PROBLEM DESCRIPTION: Copy only those lines which run from the line containing "Click the value 1247 in cache hits" to the end of the entries below, both inclusive, exactly as written and with no pictures.

DATA SHOWN:

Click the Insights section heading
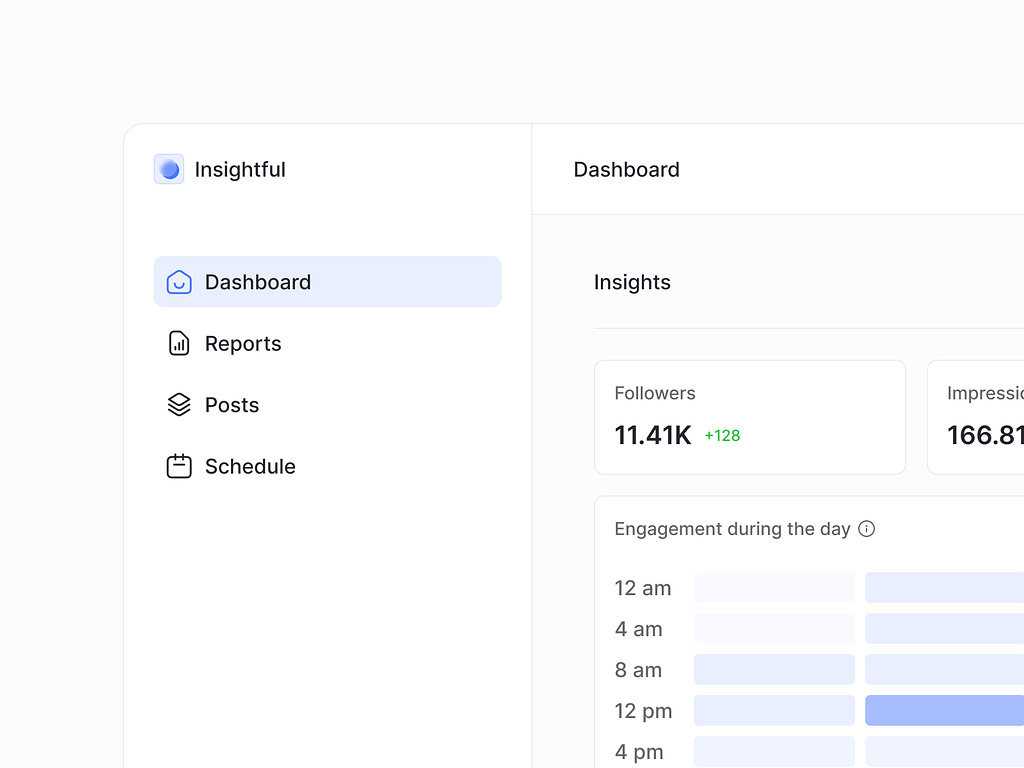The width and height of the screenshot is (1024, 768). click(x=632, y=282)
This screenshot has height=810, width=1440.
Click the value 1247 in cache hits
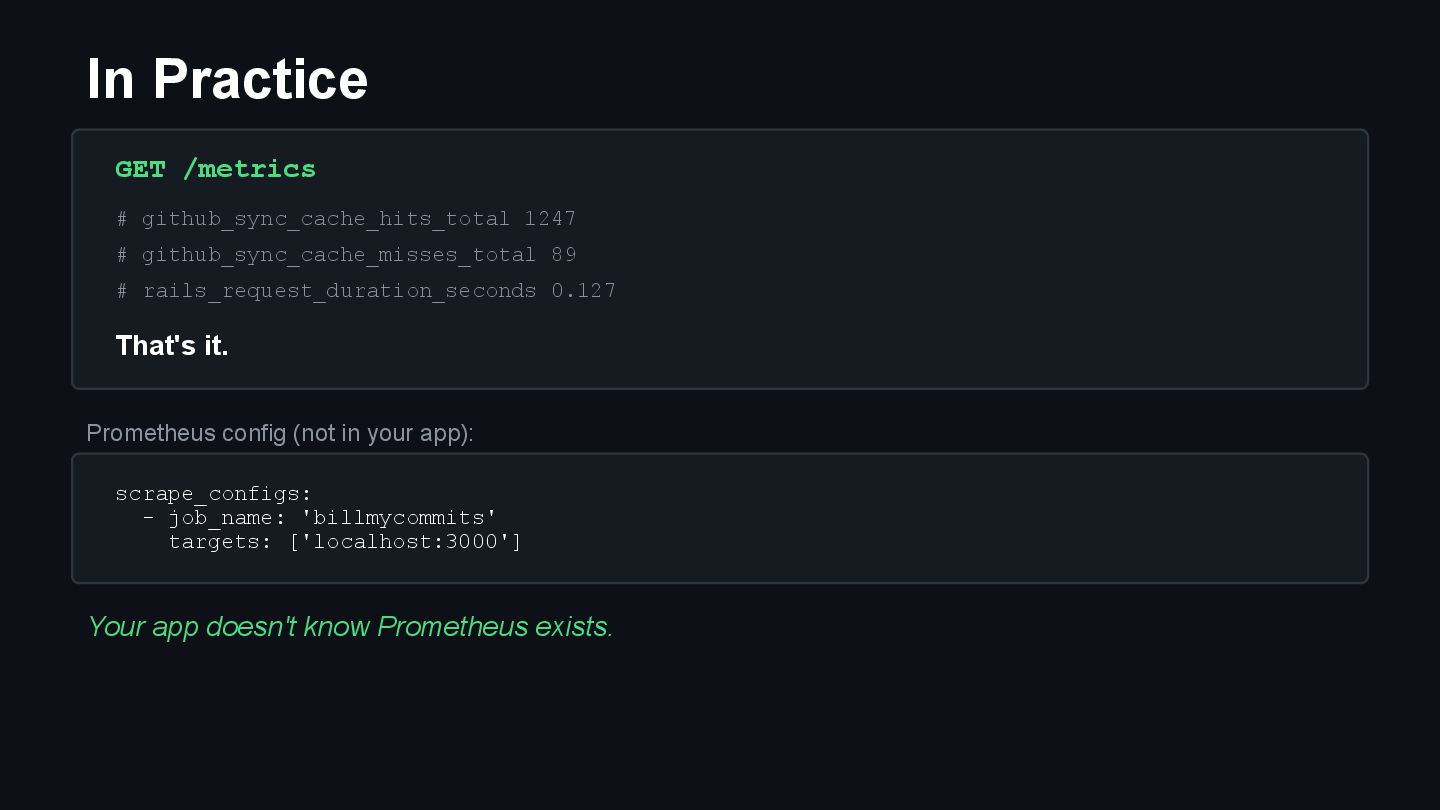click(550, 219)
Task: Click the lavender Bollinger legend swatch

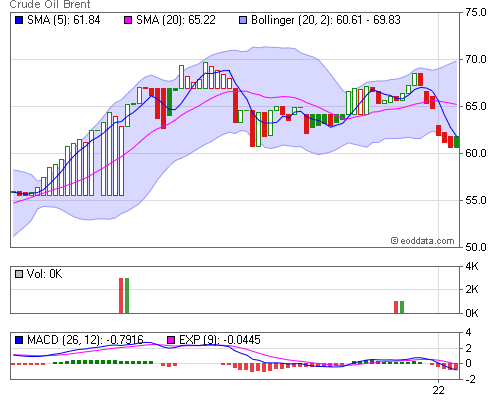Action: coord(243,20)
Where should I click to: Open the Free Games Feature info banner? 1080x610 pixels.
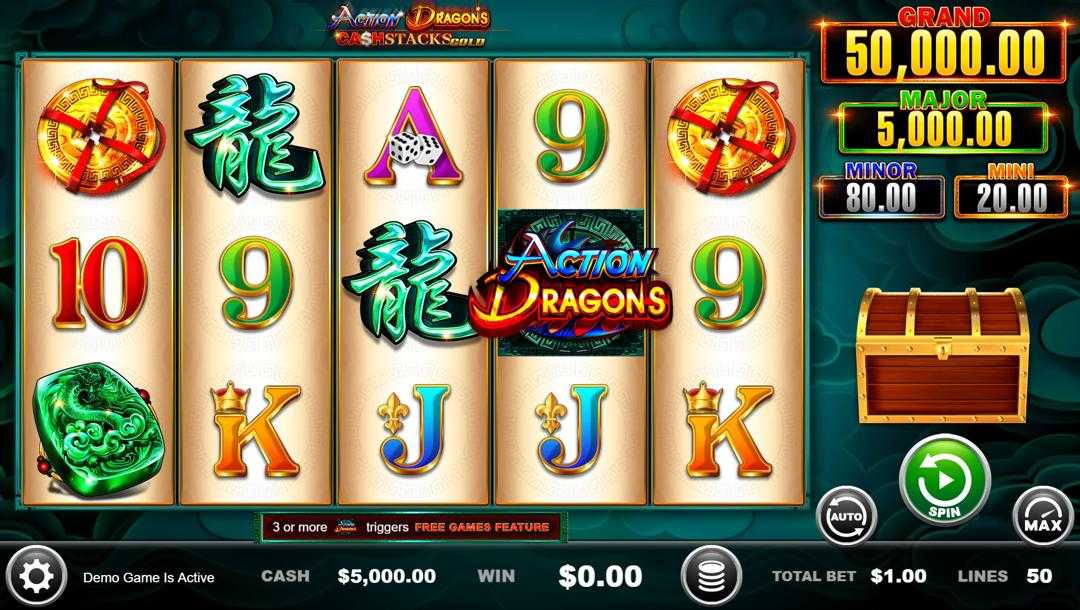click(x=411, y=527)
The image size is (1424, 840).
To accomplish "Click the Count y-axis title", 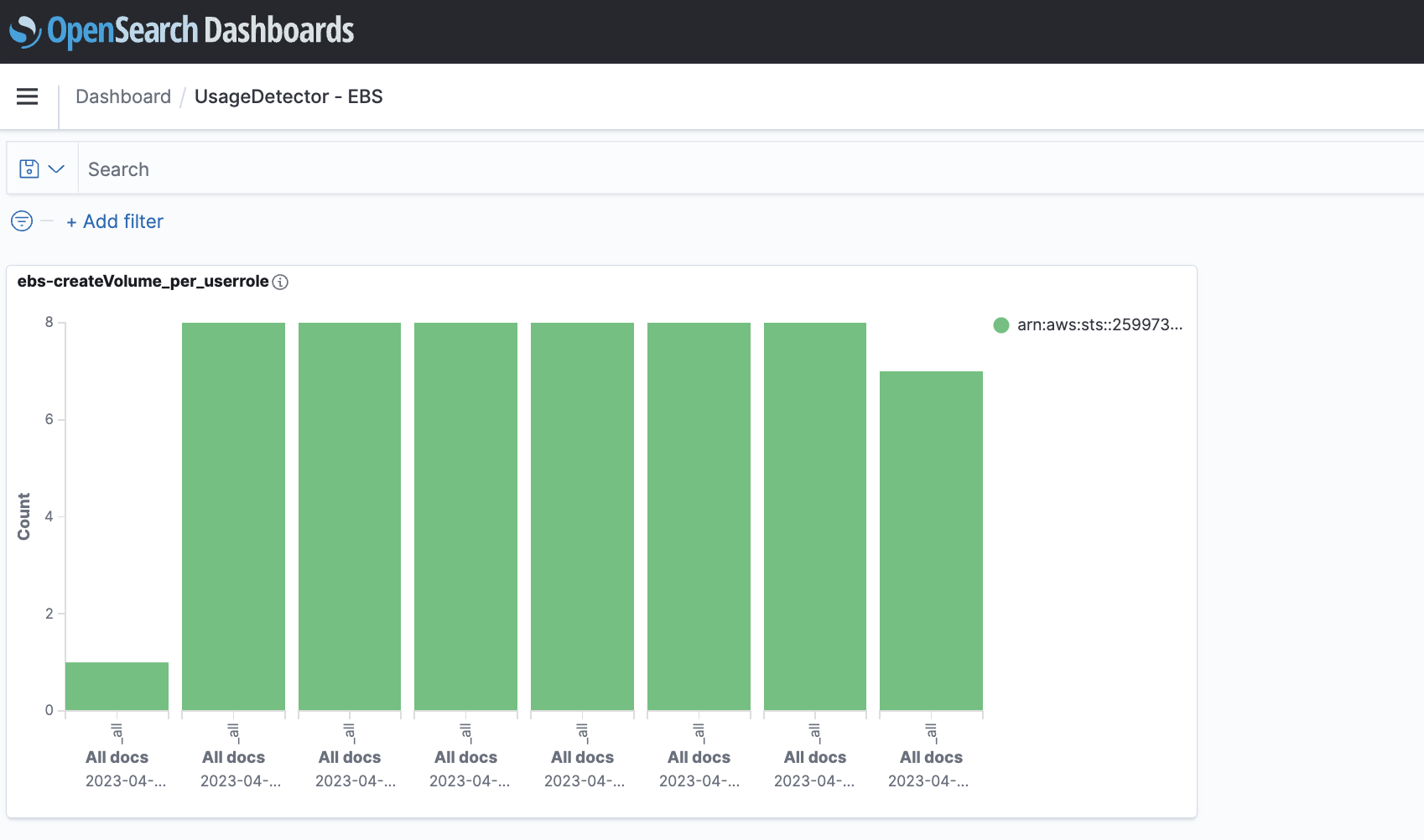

ANSWER FOR THIS EXERCISE:
Click the value 1247 in cache hits
click(550, 219)
Task: Click the lavender Bollinger legend swatch

Action: coord(243,20)
Where should I click to: Open the Free Games Feature info banner? 1080x610 pixels.
click(x=411, y=527)
The image size is (1424, 840).
To accomplish "Click the Count y-axis title", 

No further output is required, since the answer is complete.